[Activity]
Take the data from its first line. Print each line exactly until the line containing "You are a computer-use agent. 173x206 pixels." has been printed too.
▬▬▬
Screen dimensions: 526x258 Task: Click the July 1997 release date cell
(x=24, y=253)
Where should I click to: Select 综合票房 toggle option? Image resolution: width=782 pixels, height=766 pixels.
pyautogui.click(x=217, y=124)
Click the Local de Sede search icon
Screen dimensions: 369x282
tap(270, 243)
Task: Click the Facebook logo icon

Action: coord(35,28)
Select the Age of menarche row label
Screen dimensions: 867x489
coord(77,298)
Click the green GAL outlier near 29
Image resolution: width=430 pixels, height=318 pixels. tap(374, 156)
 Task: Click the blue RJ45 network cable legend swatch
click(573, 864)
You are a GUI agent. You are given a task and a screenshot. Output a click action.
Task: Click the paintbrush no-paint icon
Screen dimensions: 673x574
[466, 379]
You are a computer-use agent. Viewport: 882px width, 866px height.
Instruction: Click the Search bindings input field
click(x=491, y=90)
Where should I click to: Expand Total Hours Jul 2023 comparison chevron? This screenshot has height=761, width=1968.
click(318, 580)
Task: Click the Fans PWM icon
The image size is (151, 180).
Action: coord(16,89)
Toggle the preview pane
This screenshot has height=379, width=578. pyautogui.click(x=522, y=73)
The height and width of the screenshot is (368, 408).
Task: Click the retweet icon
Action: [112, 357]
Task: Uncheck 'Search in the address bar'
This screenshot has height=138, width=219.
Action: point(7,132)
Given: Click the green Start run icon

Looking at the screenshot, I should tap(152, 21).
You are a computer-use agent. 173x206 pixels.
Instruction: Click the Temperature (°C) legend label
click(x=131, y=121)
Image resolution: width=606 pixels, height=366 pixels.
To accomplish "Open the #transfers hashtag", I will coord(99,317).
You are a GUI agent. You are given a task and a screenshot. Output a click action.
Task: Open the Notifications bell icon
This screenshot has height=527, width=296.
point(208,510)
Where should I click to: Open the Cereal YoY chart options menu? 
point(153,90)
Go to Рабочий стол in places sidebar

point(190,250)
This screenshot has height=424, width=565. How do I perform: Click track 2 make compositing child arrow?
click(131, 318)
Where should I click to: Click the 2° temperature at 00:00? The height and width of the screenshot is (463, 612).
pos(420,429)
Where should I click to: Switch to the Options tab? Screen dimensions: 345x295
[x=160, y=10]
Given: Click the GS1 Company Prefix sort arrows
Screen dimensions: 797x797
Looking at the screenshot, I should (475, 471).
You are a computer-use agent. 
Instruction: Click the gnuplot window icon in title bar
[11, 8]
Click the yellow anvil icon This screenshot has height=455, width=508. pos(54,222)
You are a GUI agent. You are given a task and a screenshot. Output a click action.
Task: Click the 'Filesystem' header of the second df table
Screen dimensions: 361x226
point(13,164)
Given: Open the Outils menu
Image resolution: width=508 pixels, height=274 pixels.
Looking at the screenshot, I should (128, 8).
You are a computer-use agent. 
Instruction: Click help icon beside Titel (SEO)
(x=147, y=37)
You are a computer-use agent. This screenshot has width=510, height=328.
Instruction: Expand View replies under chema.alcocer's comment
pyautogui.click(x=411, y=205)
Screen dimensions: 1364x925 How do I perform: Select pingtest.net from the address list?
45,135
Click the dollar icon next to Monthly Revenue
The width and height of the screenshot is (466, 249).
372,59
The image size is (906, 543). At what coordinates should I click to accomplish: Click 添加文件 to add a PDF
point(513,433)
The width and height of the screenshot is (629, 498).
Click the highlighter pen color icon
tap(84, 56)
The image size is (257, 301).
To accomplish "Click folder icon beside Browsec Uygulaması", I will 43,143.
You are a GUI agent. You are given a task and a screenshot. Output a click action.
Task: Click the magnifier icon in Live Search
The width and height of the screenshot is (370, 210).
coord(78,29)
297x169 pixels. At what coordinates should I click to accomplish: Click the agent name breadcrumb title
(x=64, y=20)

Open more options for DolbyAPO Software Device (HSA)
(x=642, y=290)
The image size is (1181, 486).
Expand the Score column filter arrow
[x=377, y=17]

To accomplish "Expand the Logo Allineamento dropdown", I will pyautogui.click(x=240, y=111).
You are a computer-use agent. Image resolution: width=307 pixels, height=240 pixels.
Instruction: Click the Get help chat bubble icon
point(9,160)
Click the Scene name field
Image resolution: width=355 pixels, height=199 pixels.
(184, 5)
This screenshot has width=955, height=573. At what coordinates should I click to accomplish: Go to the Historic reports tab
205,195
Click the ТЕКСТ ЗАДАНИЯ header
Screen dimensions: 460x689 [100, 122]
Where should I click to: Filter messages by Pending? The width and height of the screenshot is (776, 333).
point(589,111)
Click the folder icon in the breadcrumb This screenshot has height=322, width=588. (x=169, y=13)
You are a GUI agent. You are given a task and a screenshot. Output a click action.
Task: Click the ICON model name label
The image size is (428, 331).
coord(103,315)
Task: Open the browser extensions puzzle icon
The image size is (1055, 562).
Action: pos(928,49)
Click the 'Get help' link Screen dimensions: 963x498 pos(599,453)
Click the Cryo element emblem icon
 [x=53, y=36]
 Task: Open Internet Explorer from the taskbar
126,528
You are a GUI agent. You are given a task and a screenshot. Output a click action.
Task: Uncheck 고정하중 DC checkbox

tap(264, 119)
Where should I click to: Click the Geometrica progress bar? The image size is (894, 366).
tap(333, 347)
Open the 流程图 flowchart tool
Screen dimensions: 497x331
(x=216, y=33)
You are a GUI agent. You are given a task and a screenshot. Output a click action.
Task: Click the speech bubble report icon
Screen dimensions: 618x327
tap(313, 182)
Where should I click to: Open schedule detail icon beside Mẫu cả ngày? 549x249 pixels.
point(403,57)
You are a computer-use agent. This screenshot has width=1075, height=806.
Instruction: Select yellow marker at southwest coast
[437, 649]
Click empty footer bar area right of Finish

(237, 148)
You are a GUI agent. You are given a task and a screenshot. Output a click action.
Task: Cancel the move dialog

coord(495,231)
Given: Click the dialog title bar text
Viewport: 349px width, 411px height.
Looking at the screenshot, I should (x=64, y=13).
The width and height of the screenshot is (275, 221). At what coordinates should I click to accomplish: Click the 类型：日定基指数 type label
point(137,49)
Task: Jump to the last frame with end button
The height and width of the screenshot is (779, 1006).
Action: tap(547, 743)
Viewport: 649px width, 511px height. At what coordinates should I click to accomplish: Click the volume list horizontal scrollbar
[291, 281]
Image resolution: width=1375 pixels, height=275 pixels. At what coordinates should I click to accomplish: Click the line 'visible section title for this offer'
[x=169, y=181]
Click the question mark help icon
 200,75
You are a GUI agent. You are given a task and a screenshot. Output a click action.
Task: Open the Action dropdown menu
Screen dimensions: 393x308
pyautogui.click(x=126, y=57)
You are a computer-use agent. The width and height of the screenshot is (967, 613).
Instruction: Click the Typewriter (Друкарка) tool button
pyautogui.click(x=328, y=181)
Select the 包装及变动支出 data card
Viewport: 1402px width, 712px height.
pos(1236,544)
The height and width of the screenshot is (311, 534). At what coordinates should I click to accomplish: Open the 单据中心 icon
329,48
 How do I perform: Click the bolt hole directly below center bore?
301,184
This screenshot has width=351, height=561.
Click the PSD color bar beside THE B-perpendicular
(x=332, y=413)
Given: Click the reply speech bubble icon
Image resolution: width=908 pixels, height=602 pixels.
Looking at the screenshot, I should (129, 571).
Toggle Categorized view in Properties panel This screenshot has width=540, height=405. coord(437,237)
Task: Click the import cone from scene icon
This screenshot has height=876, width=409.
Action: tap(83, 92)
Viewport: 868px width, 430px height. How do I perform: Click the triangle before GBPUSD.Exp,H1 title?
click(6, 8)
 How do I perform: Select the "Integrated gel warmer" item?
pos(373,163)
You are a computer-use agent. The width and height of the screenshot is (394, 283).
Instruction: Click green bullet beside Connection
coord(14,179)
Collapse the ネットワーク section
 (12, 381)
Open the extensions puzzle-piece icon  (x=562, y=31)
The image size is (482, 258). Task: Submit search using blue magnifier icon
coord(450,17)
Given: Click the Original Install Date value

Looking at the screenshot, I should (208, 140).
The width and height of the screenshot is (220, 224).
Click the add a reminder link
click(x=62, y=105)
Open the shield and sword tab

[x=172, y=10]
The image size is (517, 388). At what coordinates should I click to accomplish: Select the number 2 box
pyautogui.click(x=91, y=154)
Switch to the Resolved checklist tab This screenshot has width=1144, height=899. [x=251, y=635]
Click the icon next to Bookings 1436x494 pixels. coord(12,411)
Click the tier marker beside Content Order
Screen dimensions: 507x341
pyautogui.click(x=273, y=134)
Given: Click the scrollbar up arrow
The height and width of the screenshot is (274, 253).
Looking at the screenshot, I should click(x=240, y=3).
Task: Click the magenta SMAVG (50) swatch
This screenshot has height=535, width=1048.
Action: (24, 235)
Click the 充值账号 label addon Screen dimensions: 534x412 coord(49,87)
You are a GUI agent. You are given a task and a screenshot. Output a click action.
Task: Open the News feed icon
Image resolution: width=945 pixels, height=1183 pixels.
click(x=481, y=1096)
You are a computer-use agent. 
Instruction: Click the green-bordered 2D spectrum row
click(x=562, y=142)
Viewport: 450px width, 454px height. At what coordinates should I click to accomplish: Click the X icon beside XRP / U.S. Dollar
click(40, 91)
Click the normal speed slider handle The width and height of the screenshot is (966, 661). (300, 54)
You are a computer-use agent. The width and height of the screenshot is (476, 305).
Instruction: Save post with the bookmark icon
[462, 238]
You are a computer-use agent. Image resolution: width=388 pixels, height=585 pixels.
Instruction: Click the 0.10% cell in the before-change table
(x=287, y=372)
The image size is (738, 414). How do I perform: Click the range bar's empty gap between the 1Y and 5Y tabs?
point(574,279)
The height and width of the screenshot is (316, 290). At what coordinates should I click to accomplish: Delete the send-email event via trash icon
▬▬▬
[Written answer]
Screen dimensions: 526x258 Task: Click the July 1997 release date cell
(x=24, y=253)
Where should I click to: Select 综合票房 toggle option? Image resolution: width=782 pixels, height=766 pixels.
pyautogui.click(x=217, y=124)
Click the Local de Sede search icon
Screen dimensions: 369x282
tap(270, 243)
Task: Click the Facebook logo icon

Action: coord(35,28)
Select the Age of menarche row label
Screen dimensions: 867x489
coord(77,298)
Click the green GAL outlier near 29
Image resolution: width=430 pixels, height=318 pixels. tap(374, 156)
 Task: Click the blue RJ45 network cable legend swatch
click(573, 864)
You are a GUI agent. You are given a task and a screenshot. Output a click action.
Task: Click the paintbrush no-paint icon
Screen dimensions: 673x574
[466, 379]
You are a computer-use agent. Viewport: 882px width, 866px height.
Instruction: Click the Search bindings input field
click(x=491, y=90)
Where should I click to: Expand Total Hours Jul 2023 comparison chevron? This screenshot has height=761, width=1968.
click(318, 580)
Task: Click the Fans PWM icon
The image size is (151, 180).
Action: coord(16,89)
Toggle the preview pane
This screenshot has height=379, width=578. pyautogui.click(x=522, y=73)
The height and width of the screenshot is (368, 408).
Task: Click the retweet icon
Action: [112, 357]
Task: Uncheck 'Search in the address bar'
This screenshot has height=138, width=219.
Action: point(7,132)
Given: Click the green Start run icon

Looking at the screenshot, I should tap(152, 21).
You are a computer-use agent. 173x206 pixels.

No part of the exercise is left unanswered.